▶ [HOW TO COMPLETE THIS TASK] Could you say how many lines below contain the word "Política"? Give the number with no other text.

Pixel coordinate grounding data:
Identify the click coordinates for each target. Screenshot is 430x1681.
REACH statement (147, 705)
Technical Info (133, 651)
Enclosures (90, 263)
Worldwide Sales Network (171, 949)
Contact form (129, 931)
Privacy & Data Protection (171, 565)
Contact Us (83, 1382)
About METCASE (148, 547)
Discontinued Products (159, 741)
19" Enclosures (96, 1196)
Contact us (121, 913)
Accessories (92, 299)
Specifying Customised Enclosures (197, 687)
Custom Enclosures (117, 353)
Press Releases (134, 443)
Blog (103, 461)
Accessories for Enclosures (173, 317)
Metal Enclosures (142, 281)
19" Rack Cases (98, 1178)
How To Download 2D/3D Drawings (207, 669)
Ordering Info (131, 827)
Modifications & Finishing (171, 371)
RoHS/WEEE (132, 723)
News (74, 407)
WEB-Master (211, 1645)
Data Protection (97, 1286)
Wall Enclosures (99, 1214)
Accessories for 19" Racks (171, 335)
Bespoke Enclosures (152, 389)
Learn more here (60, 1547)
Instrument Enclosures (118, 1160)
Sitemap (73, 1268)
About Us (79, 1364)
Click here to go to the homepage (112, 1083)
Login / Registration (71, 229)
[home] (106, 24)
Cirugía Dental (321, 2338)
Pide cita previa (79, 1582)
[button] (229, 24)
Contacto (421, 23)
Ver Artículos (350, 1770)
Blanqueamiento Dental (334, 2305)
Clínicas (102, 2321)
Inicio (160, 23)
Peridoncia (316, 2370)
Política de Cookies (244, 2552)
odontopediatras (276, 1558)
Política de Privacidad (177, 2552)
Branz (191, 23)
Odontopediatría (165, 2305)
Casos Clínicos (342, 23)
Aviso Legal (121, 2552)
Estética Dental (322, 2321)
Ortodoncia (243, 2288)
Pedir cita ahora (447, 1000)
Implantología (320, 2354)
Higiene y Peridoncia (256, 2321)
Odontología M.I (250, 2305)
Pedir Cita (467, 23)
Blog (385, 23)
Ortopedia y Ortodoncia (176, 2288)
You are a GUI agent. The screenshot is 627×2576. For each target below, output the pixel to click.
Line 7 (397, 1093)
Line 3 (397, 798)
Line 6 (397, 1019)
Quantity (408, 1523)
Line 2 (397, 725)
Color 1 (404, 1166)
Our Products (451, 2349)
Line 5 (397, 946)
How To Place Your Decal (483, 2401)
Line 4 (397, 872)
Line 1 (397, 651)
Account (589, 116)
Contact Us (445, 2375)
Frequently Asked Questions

▶ [WRITTEN SOLUTION] 2